_DATA SUPPLIED_
>>>>
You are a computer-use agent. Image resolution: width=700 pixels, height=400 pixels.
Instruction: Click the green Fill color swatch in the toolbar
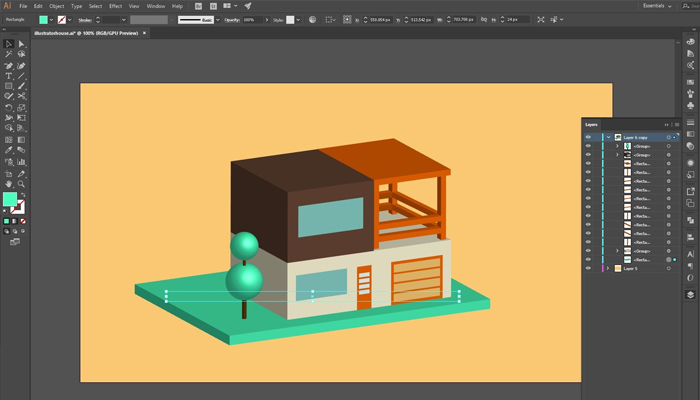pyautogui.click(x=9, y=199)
<<<<
>>>>
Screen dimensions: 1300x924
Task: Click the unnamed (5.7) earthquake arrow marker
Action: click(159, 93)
<<<<
>>>>
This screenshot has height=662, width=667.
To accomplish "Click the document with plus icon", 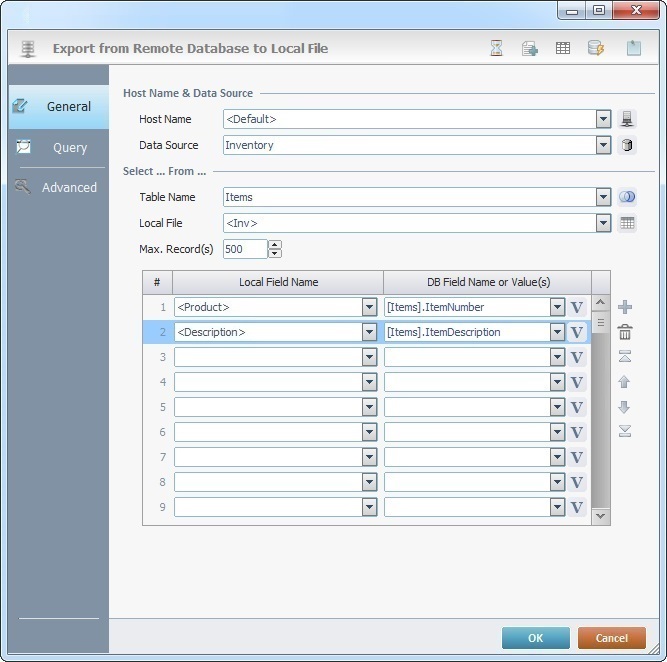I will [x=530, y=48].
<<<<
_WORK TO BE COMPLETED_
Go through the material and copy each line that contains "height".

_EXERCISE RESULT_
You are a computer-use agent. Image resolution: width=700 pixels, height=400 pixels.
This screenshot has height=662, width=667.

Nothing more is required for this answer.